Required work:
Decide whether each statement agrees with the article on asparagus below: (a) asparagus usually reaches market from late April into June; (b) in hot weather the harvest runs up to eight weeks; (c) in hot weather a single daily cutting is enough. Answer yes or no for each, quoting the article's deciding words.

Reading text:
****

The “asparagus lady” of Champaign County farmers markets comes by her unofficial title naturally. She grew up with this vegetable that’s been a foodie favorite since the days of ancient Rome.
Three generations of Beth Harrigan’s family have worked with this perennial vegetable, which usually comes to market from late April into June. Her crop of elegant, straight green spears belies the dedication and labor required to take asparagus from field to customers.
Like any prima donna, asparagus demands attention, especially during the harvest season. When weather is cool, harvest runs up to eight weeks. When it’s hot, like last spring, the season lasts only a month, but requires almost as much labor, said Harrigan, a Champaign County Farm Bureau member.
The spears grow so fast in hot weather, not one but two daily cuttings are needed. Otherwise a lot of crop is lost. In only a few hours spears quickly grow past delectable into tall stalks that lack palate-delighting texture and flavor.

****

Collected material:

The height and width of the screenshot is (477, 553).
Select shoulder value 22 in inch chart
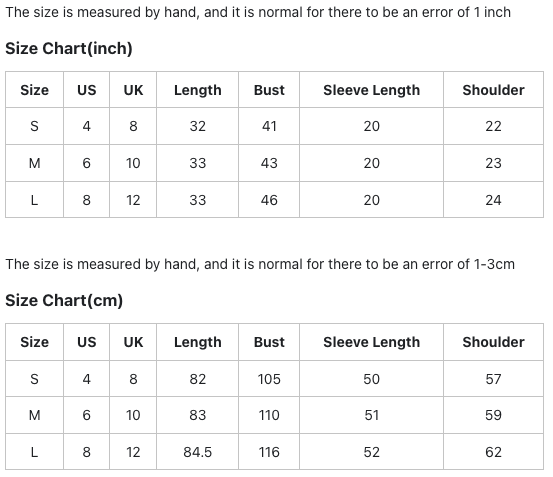click(493, 126)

****

Result below:
(a) Yes: "usually comes to market from late April into June."
(b) No: "the season lasts only a month."
(c) No: "not one but two daily cuttings are needed."